Oswald stepped close to me, his belly pressed against Archie’s basket and the nests. The humming grew louder. Archie began to squirm, and he chirped like a small bird, or was it the pixies chirping? Not much time …

“We made a bargain, boy. What do you think will happen to your little friend if you don’t keep your bargain?”

Bargains, bargains … the
bargain
! I saw it now. “You have not kept your bargain either,” I said.

“What?” snarled Oswald. “Your friend is still alive! I could have—”

“That is not what you promised. You promised me my friend unharmed. Clearly, you have broken your promise, and so there is no bargain.”

The miller’s face turned a deeper red than his cherry tomato tunic. He clawed at the pile of gold next to him as though he thought to strangle me with it, but then he shouted with alarm when he realized that he could not pick it up. Just as with Opal before, the magic would not let the miller have the gold.

“No bargain, no gold,” I said with a smile.

“Why, you—” The miller lunged at me.

“I have something to say,” said Opal.

“Not now, girl.” The miller grabbed my ear and twisted.

“No! I am the queen!” Opal was standing up now with Frederick and Bruno behind her. “You don’t order me anymore! I am queen.”
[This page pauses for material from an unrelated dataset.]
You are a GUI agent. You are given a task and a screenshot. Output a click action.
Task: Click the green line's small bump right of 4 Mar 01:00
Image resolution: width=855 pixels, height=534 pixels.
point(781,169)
The miller released me, shoving me so hard I crumpled to the floor, barely catching Archie in the basket. One nest plopped to the floor, and a pixie emerged from it sleepily. He fluttered to my hand.

“You,” said Opal, pointing a trembling finger at me. “You told me if I guessed your name in three days, you would give me back my child.”
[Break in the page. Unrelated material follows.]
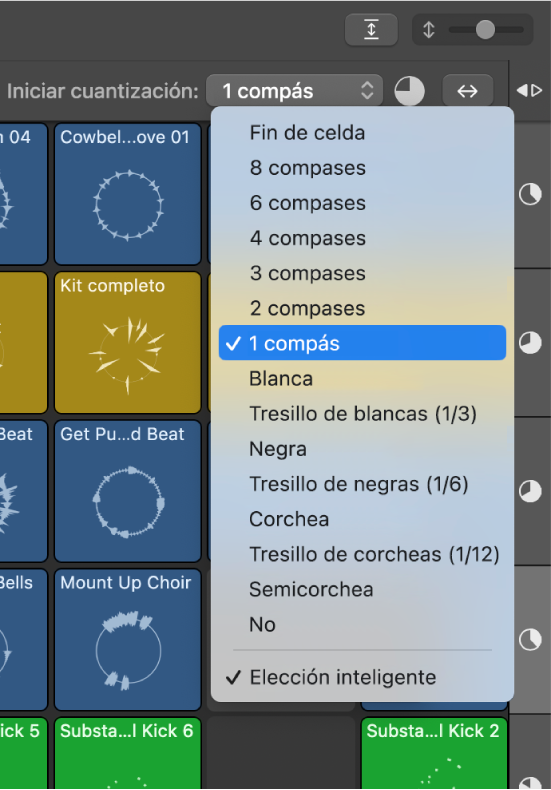This screenshot has height=790, width=551.
Task: Click the scene pie trigger in Cowbell row
Action: coord(530,194)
I stared at Opal. She wanted to play guessing games now?

“I don’t—”

“No!” she screamed. “You promised and I’m going to tell you your name, and then you will give me back my baby.”

She paced before me. Everyone was silent, waiting to see what she would do. “Is your name Robert? No. Dan? No. It’s not Balthasar or Nebuchadnezzar or Spindleshanks or Cruikshanks. I know what your name is.” She whirled on me, full of gleeful triumph. “Is your name
Rumpelstiltskin
?” She tilted her head back and laughed maniacally. Behind her Frederick and Bruno grinned, like they had some delicious secret. They must have heard me say my name by the apple tree.
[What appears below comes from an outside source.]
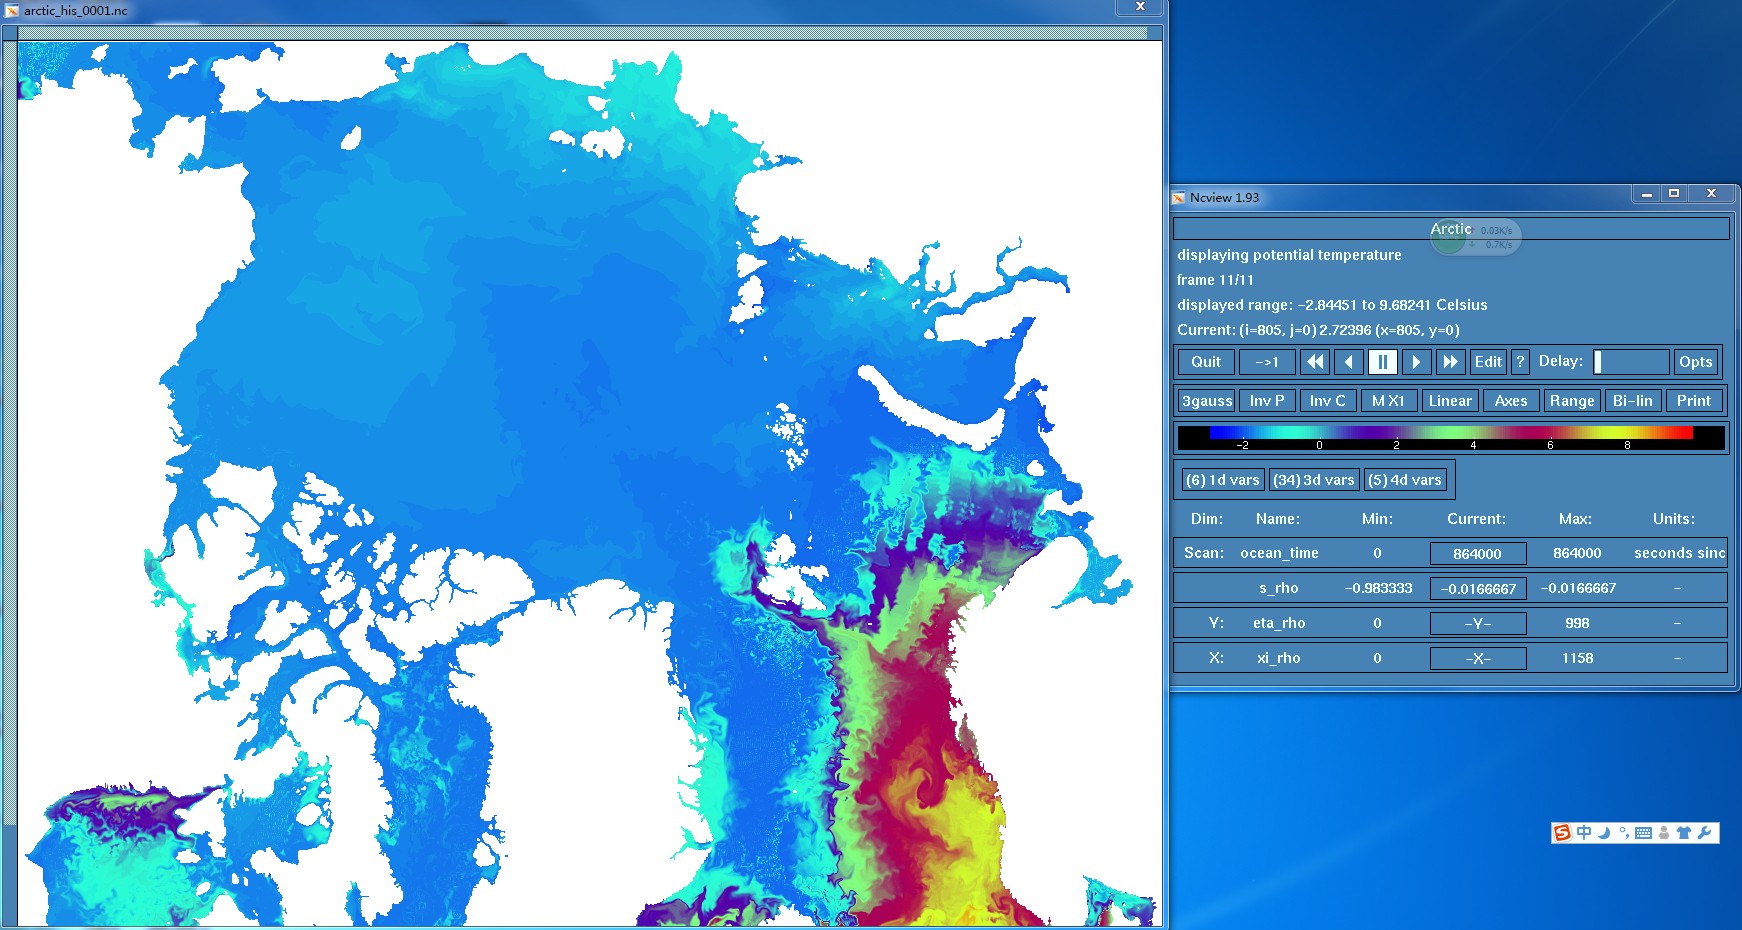Click the Range button
Viewport: 1742px width, 930px height.
1572,401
Rumpelstiltskin. Yes. That was my name. I had almost forgotten. For just a moment, I had still been Rump, small and helpless. But I wasn’t small anymore. I wasn’t stupid. I wasn’t weak. I was tangled in a million ways, but I was strong and smart. I was a stiltskin. I pulled myself up off the floor and the pixie flitted away.

“Now give me back my baby!” Opal shouted. She ran to the basket and snatched Archie. Another nest rolled to the floor.

Opal screamed when she looked at Archie, seeing the mud caked on his face. “What have you done to him, you demon!” She rushed at me, claws outstretched, teeth bared like a wild beast.

Now was the time. It all happened in a moment, but somehow my brain sped up so that everything around me slowed down. All the things I knew now—my name, my destiny, my power—they all converged and made me strong, my mind clear so I could do what I had to do.

Watch your step
.

“Yes, yes, yes!” I shouted. “You guessed right! My name is Rumpelstiltskin!” I stomped my foot on a pixie nest,
and a hiss like a boiling kettle filled the air. I stomped on another nest and another. The floorboards beneath me raised and cracked. Everyone stood frozen, staring at me. The buzz rose to shrieks, and then the room exploded with pixies.

Opal screamed and hovered over her baby while the miller and his sons flailed their arms and legs. I shook out my coat and dumped dirt all over Red and myself just as the pixies pelted toward us. They swerved around the cloud of dirt and aimed instead for the miller and his sons.

I yanked Red to her feet and stomped again on the cracked and splintered wood that Opal had weakened with her incessant rocking. I kept on stomping until the floorboards groaned. Just before the floor collapsed, I threw the last nest at the spinning wheel. The pixies exploded all over the gold as Red and I plummeted through the floor.

We landed in a pile of potatoes—mashed potatoes now—in the castle kitchen.

Martha screamed, hovering above us with a long knife.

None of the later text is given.